For PESQ evaluation, OPCA was the best one in comparison with the C-FICA and DUET approaches, and this is true for the three types of mixing, which we can see in Table 1. Note that for anechoic mixing, DUET gives a good PESQ but not as good as the OPCA method.
Table 1: Comparison of PESQ for the C-FICA, DUET and the OPCA methods
Microphone array with complex matrix
The input Signal-to-Interference-Ratio (SIRin) before separation was -4.66 dB for the male speech and -1.75 dB for the female speech. In Table 2, SIRout represents the output Signal-to-Interference-Ratio after separation, when Starget in eq. (26) is the original speech signal and the interference einterf , the difference between the original and estimated speech signals.
As shown in Table 2, the ratio SIRout of the OPCA method is larger than the SIRout of the C-FICA and the DUET approaches. Taking as an example the HRTF mixing model, the improvement in the SIRout ratio for C-FICA was 8.36 dB and 4.81 dB respectively for male and female speech. It was 3.81 dB and 1.66 dB for DUET and by 23 dB and 29.31 dB against the OPCA approach.
Table2: Comparison of SIR for the C-FICA, DUET and OPCA methods.
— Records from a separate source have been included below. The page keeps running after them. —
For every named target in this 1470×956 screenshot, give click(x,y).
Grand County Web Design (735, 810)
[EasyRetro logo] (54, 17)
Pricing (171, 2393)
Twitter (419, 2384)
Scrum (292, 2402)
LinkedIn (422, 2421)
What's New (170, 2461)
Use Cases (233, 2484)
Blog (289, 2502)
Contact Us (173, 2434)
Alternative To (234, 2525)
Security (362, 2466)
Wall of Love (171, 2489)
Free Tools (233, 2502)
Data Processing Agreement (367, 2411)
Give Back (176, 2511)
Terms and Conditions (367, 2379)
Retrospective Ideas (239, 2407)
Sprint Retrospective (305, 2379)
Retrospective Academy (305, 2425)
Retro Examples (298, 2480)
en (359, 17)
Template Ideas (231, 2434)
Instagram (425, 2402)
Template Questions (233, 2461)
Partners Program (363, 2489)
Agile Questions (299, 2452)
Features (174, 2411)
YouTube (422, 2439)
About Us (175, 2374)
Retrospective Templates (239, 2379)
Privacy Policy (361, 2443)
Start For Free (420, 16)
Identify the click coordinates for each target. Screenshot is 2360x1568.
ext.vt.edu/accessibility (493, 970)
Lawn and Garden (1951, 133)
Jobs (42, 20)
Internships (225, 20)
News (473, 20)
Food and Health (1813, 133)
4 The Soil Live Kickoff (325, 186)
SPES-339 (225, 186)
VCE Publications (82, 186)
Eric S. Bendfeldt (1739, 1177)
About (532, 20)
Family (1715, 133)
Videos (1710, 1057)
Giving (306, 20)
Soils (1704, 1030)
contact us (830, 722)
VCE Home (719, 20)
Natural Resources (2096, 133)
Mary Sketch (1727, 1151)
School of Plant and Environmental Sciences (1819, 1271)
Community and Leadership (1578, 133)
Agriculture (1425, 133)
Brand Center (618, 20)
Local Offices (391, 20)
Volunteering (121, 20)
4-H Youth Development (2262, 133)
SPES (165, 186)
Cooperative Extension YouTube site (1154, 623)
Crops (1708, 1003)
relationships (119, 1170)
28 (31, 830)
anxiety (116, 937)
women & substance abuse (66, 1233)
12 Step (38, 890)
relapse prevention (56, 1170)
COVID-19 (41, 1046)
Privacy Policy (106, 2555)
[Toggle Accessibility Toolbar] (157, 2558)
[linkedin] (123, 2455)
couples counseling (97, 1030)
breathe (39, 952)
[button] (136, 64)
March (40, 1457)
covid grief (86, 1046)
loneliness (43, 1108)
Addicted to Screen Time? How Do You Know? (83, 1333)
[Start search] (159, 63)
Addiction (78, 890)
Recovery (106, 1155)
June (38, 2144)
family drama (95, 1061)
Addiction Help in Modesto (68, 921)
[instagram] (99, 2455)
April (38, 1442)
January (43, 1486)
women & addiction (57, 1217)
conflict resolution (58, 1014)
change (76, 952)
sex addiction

Microphone array with complex matrix
In frequency domain algorithms, the challenge is to solve the permutation ambiguity, i.e., to make the permutation matrix P(f) independent of frequency. Especially when the number of sources and sensors is large, recovering consistent permutations is a severe problem. With N model sources there are N! possible permutations in each frequency bin . Many frequency domain algorithms provide ad hoc solutions, which solve the permutation ambiguity only partially, thus requiring a combination of different methods. The problem is not very severe in our case, because we work with two sources.
We have presented a blind speech separation technique of convolutive mixtures using an oriented principal component analysis method. All earlier approaches have consistently used two steps: one pre-processing (sphering) step followed by a second-order analysis method such as PCA. The OPCA approach has the advantage that no pre-processing step is required, as sphering is implicitly incorporated in the signal-to-signal ratio criterion, which is optimized by OPCA .
The proposed separation technique of mixed observations into source estimates is effective, as shown in the time domain. Subjective evaluation is performed through listening to the estimated signals before and after mixing and after separation was used. The results are very satisfactory; we obtained a very good separation. We tested the method with other speech signals from the TIMIT database, Noizeus and the AURORA database and the results were similar. These results confirm the efficiency of the OPCA method in convolutive mixtures that we previously used for the first time, in the separation of speech signals in an instantaneous mixing case . We are continuing our research efforts by implementing a combination of OPCA and different methods, for resolving the problem of permutation ambiguity and applying it in a mobile communication framework.